Concernant l’utilisation de Pléiades Néo, son intérêt semble résider dans ses bandes spectrales supplémentaires et non dans sa résolution spatiale plus élevée (30 cm) par rapport à Pléiades. Sur la base de premiers tests réalisés sur le site du périmètre de protection de l’étang de Kerne Huel, nous faisons l’hypothèse que le red edge (une portion du spectre électromagnétique dans le proche infrarouge) permet d’améliorer la détection des haies.
Enfin, l’ajout de l’information de hauteur issue des MNS contribue dans la majorité des cas à améliorer la détection des haies. Cette information aide notamment le modèle à ne pas faire la confusion entre une haie et un fossé enherbé, et de mieux détecter les haies étroites. Néanmoins, avec la méthode par IA mise en place, la détection des haies reste possible sans MNS en atteignant une qualité de prédiction satisfaisante.
▲ Détection des surfaces de haies à partir de Pléiades avec et sans MNH sur le Parc Naturel Régional de la Brenne. © Image : CNES 2021, Distribution Airbus DS / Traitement : TerraNIS |
▲ Détection des surfaces de haies à partir de BD ORTHO avec et sans MNH sur le Parc Naturel Régional de la Brenne. © Image : IGN / Traitement : TerraNIS |
Moralité : des briques solides pour achever l’outil final
👉 Ces travaux ont permis au consortium d’appréhender les meilleures sources de données pour détecter les haies et de développer un cadre méthodologique pour répondre aux besoins de suivi des haies des utilisateurs.

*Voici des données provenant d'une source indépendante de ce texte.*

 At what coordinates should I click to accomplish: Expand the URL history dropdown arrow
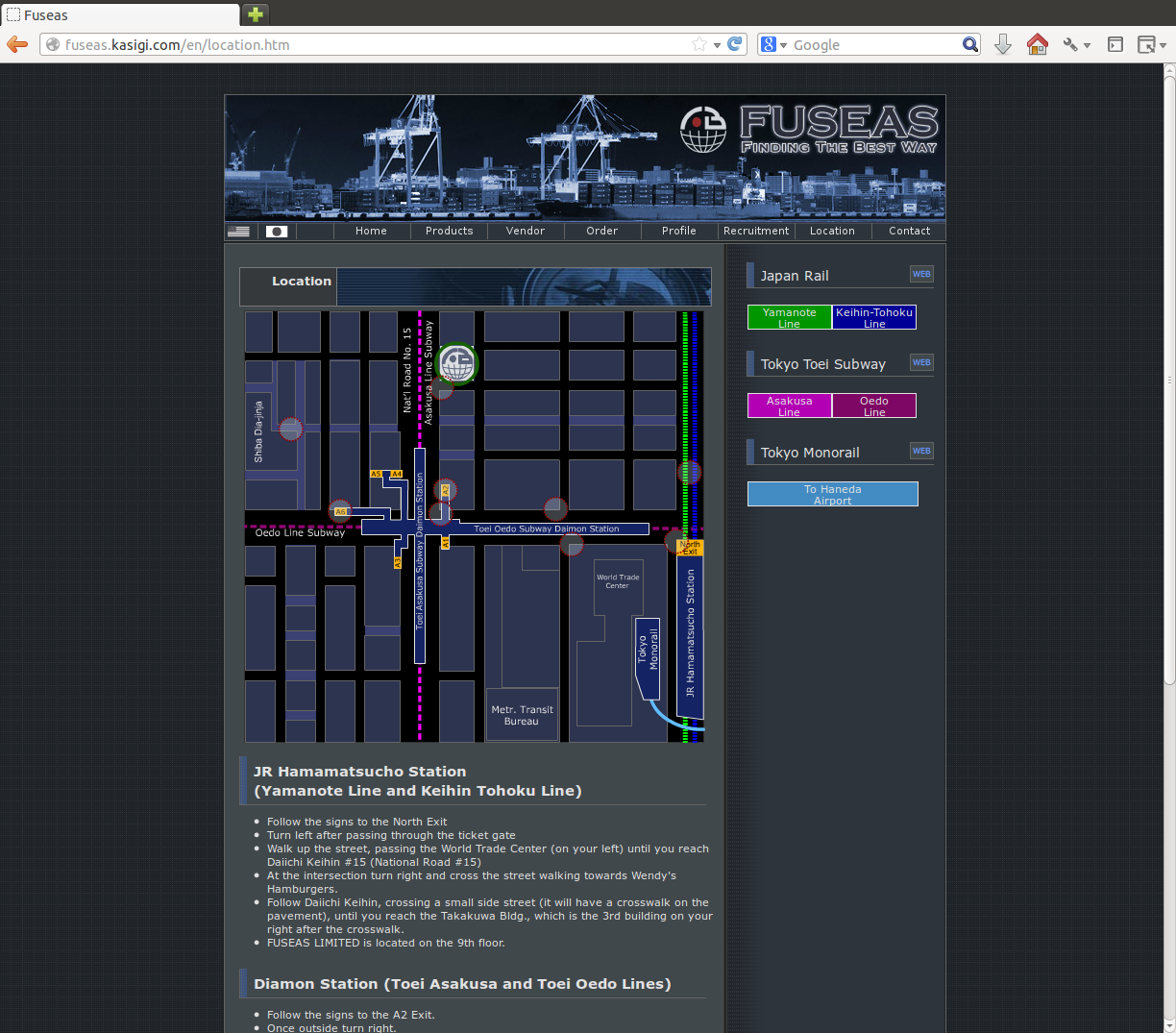tap(717, 45)
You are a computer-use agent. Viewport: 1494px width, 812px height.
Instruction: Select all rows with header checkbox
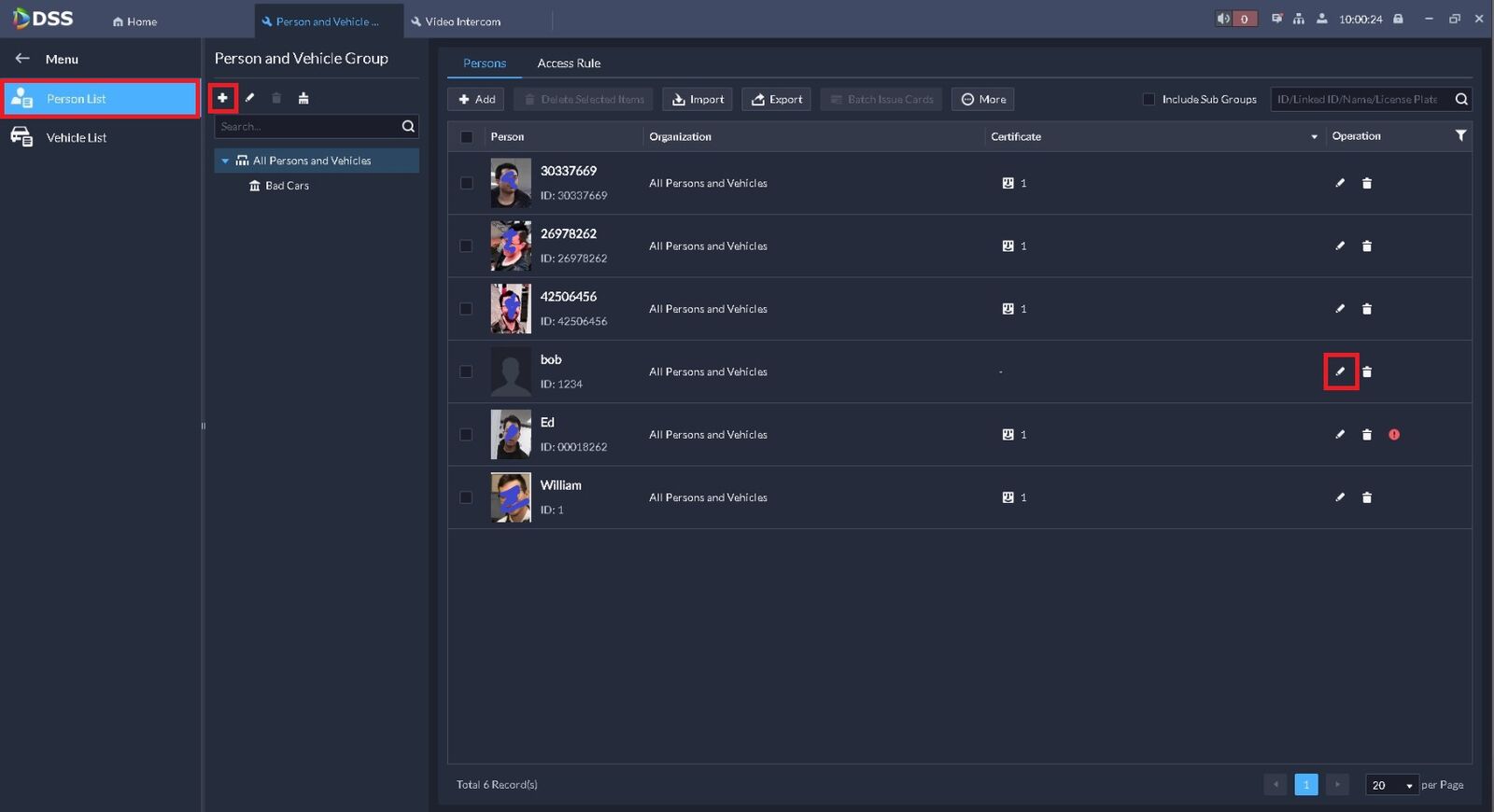pos(466,137)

👉 En parallèle, le laboratoire DYNAFOR a développé Hedge Tools, un outil de caractérisation automatique des haies, qui génère des indicateurs selon différents points de vue sur les haies : morphologique, structurel et fonctionnel. Distribué librement, Hedge Tools peut être utilisé pour caractériser les haies détectées à partir des images de télédétection et ainsi évaluer leurs rôles et les services écosystémiques qu’elles rendent.
👉 Grâce à ces travaux, TerraNIS est en mesure de fournir un service de cartographie et de caractérisation des haies à la demande, à partir d’images satellite de très haute résolution ou de la BD ORTHO IGN selon les besoins des territoires.
Le consortium a l’ambition de continuer ses travaux sur deux axes principaux : la quantification des évolutions (arrachages, coupes, plantations) du réseau de haies, et la détection des autres éléments d’infrastructures agroécologiques (arbres isolés, bosquets, bois, prairies permanentes, zones humides...). L’outil final sera présenté au premier trimestre 2024.